Структурные параметры русского Просвещения впечатляют в домашнем сравнении, однако еще мало походят на общественность. Расцвет книгопечатания в российских столицах после разрешения вольных типографий с 1783‐го по 1801 год дал 38 частных издателей, однако большинство из них – как в Польше и вообще во всей Восточной Европе – немцы. К концу XVIII века книжных магазинов в России все еще меньше, чем, скажем, в Ирландии. Узок круг и просвещаемых: максимум подписчиков просветительских журналов в России – 800 человек; в 1772 году один из них жалуется, что 200 экземпляров не разошлись и за десять лет. Обществ чтения западного образца в России, как и в Польше, нет вообще.

Если польский справочник ученых (1755) включал 191 персону, а новиковский (1772) – 317 литераторов (в их числе авторы только рукописных, но не опубликованных сочинений), то во Франции уже в 1757 году литераторами (как минимум с одной публикацией) значились около 1200 человек; а в реестре «Ученой Германии» (Das gelehrte Teutschland) на 1766 год состояли около 3000 писателей. В библиотеке Залуских родной польский язык классифицировался вначале как более редкий в сравнении с ходовыми латынью, французским и немецким. Но и в новоучрежденной (1795) Публичной библиотеке в Санкт-Петербурге, куда библиотеку Залуских перевезли после подавления восстания Костюшко, книги на русском по немногочисленности выделялись первоначально в особый отдел.

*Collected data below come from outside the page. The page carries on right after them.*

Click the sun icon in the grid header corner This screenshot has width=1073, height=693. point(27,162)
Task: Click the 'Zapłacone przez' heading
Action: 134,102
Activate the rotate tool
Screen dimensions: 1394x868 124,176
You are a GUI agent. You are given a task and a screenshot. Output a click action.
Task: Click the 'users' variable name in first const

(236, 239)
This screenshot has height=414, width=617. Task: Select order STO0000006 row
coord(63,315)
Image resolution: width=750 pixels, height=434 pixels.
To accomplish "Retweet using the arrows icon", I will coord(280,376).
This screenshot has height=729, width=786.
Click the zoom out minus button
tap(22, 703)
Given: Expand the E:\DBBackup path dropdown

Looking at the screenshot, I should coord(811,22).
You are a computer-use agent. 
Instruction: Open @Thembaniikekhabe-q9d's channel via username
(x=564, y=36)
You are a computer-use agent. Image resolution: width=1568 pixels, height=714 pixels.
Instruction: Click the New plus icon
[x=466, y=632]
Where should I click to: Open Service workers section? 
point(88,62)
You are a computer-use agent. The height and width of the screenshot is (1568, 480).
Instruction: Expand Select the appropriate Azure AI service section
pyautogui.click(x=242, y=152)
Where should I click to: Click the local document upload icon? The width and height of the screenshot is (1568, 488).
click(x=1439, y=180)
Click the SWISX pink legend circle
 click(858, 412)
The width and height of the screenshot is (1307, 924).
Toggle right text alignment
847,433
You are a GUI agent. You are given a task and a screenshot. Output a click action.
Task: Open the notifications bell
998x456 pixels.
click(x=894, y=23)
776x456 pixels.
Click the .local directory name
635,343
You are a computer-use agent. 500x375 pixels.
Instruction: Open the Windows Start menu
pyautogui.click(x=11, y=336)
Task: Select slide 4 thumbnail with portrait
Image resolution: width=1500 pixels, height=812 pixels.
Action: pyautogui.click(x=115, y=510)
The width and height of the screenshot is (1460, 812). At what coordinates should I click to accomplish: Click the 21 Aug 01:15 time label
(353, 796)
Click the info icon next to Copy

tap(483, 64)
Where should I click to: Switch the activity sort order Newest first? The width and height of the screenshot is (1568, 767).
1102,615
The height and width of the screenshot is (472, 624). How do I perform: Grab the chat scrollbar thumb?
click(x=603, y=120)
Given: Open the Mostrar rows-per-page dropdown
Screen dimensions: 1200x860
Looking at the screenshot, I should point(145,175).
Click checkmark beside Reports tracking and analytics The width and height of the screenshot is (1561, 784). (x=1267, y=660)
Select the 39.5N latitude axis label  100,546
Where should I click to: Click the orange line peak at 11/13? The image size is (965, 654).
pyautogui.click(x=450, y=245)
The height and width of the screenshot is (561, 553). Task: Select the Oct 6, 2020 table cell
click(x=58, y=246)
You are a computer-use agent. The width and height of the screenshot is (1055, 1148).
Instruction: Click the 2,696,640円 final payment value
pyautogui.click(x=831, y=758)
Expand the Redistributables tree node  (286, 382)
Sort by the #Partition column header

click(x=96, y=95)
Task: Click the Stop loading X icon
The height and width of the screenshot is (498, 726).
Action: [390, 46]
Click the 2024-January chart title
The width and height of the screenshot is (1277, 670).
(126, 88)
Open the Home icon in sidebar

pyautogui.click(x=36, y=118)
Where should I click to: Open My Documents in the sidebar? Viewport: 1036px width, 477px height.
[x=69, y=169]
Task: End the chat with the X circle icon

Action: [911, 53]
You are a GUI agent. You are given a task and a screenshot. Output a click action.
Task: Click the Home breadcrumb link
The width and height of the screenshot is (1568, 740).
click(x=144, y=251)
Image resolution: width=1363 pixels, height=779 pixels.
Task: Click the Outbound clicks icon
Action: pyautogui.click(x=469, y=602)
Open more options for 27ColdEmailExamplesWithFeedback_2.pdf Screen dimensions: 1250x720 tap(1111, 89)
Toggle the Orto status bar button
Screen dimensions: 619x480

Должно пройти еще несколько десятилетий работы образовательных реформ для профессионализации литературной деятельности и перелома в широком признании самостоятельного престижа светского образования. Еще долго аукается история с избиением в 1740 году поэта Василия Тредиаковского и его вынужденным выступлением на шутовской свадьбе «Ледяного дома» в дурацком наряде: учеба в Голландии и Сорбонне и владение четырьмя языками не имеют символического веса в отсутствие чина. Русский Мольер, каковым себя считал Александр Петрович Сумароков, заявлял о себе так: «Я дворянин и офицер, и стихотворец сверх того». Даже издатель журнала в 1770‐х представляет свое дело как хобби: «Мы, благодаря Бога, насущный хлеб имеем, и пишем для того, что нам очень писать захотелось». К концу XVIII века Карамзин иронизирует: «Пишем мы по внезапной прихоти, ибо в стране, где все определяется чинами, слава имеет мало притягательного».

И все же именно новая роль литературы указывала путь и создавала среду. Как и в Польше, писательство по меньшей мере не противоречило этике благородного сословия – в отличие от учености. Наука, университеты вплоть до николаевской эпохи остаются несветской, несалонной сферой. Литератор же, освобожденный от вынужденного патроната и условностей стиля, ощущает себя творцом уже не только слова, но и жизни. Это альтернативный проект создания нового человека и общества на основе нравственного совершенствования, общественной активности, но не в инкубаторе учрежденных властью структур. «Литературность» останется характеристикой нашей интеллигенции и в следующем веке.

Der Gedanke oder wie man heut zu Tage sagt Intelligenz [ist] zur Weltmacht geworden

Мысль, или как бы теперь сказали, интеллигенция, стала силой, управляющей миром.

Директор школы знал, что говорил. Спустя двадцать лет, в период войн за объединение Германии, изменивших карту Европы и ставших прелюдией к двум мировым войнам следующего столетия, именно прусский шульмейстер, школьный учитель, был объявлен их истинным победителем. И объявил об этом, заметим, вопреки распространённому мнению, не Бисмарк, а профессор географии из Лейпцига, подчеркнув исполненную миссию образованного слоя.